U.S. EPA Awards Over $200K to Charleston County For Pollution Reductions
Release Date: 07/30/2008
Contact Information: Dawn Harris-Young, (404) 562-8421, firstname.lastname@example.org
(ATLANTA – July 30, 2008) The U.S. Environmental Protection Agency (EPA) today awarded $236,498 to the Charleston County Area, South Carolina Project Impact Partnership for their continuing work to reduce local air and water pollution.
The award is part of EPA’s Community Action for a Renewed Environment (CARE) program, a community-based, community-driven program that builds partnerships to help the public understand and reduce toxic risks from numerous sources. Since the program was established three years ago, CARE has provided a total of $7.75 million to more than 49 communities nationwide. The Charleston CARE project is one of just five awarded in the southeast region.
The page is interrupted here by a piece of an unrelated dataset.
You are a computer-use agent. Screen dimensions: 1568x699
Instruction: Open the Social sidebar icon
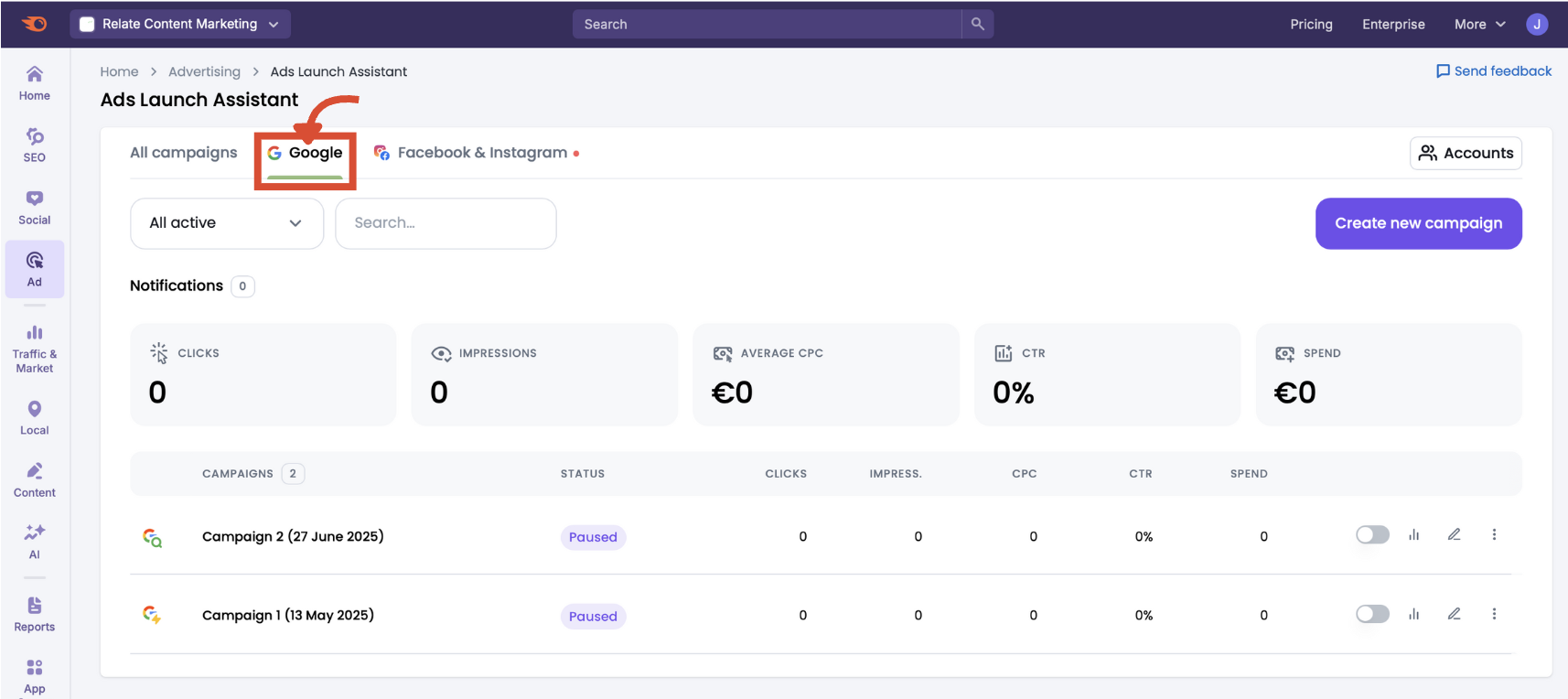[x=35, y=207]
“The Community Action for a Renewed Environment award will assist the South Carolina Project Impact Partnership to continue its work to reduce air and water pollution in the Charleston area,” said Russell Wright, Acting Deputy Regional Administrator for EPA in Atlanta. “EPA is proud to help the Charleston County communities address their local environmental challenges.”
The Charleston County Area, South Carolina Project Impact Partnership was formed in 1999 with the help of a Federal Emergency Management Agency grant. There are now 172 partnership members who focus on making the Charleston County communities more disaster resistant, including undertaking environmental improvement endeavors.
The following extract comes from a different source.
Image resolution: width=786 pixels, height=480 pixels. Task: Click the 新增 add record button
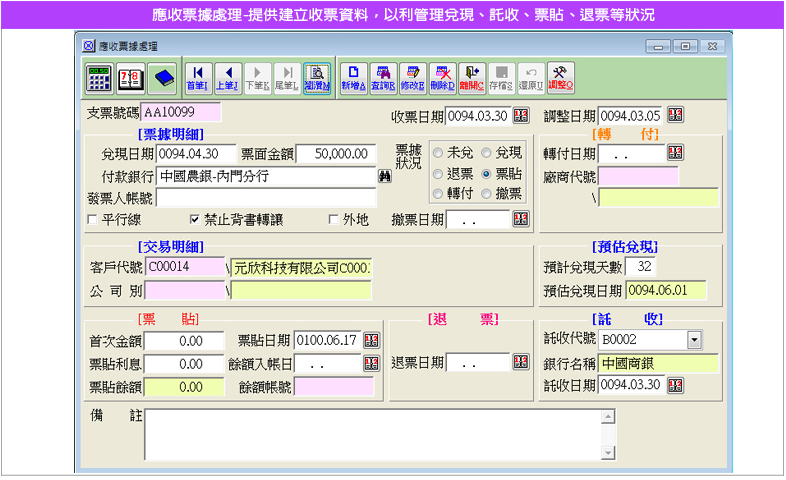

“EPA’s financial support gives Charleston County the opportunity to expand our environmental education efforts throughout the community. We applaud EPA for their assistance in this important environmental education effort, which will help us meet the ultimate goal of enhancing the area’s environmental quality,” said Tim Scott, Charleston County Council Chairman.
Project partners previously conducted the Charleston Region Toxics Risk Assessment and identified particulate air pollution and ground level ozone as priority air toxics risks, petroleum product releases and trace metals as priority water pollutants in the Charleston County area. Through the CARE project, project partners aim to heighten local residents’ awareness of these air and water pollution sources and encourage actions that individuals can take to reduce pollution.
“We are pleased and honored to have been selected by the EPA to become a CARE community,” said Carl Simmons, Charleston County’s Building Services Director. “We are undertaking an extensive educational campaign with this program to provide information and assistance to our citizens on ways to reduce pollution and improve our air and water quality in order to protect the environment for future generations.”
Educational campaigns to be developed through the CARE project will focus on reducing on-road diesel emissions through anti-idling, retrofits and the use of alternative fuel vehicles; controlling open burning; encouraging proper disposal of pet waste; promoting mass transit; working with boaters to address marine pollution; and preserving green space, among others issues.
Established in 2005, CARE is a competitive grant program that offers an innovative way for communities to organize and take action to reduce toxic pollution in their air, land and water. By joining forces, for-profit and non-profit organizations can work together to improve the environmental health of a community and its residents.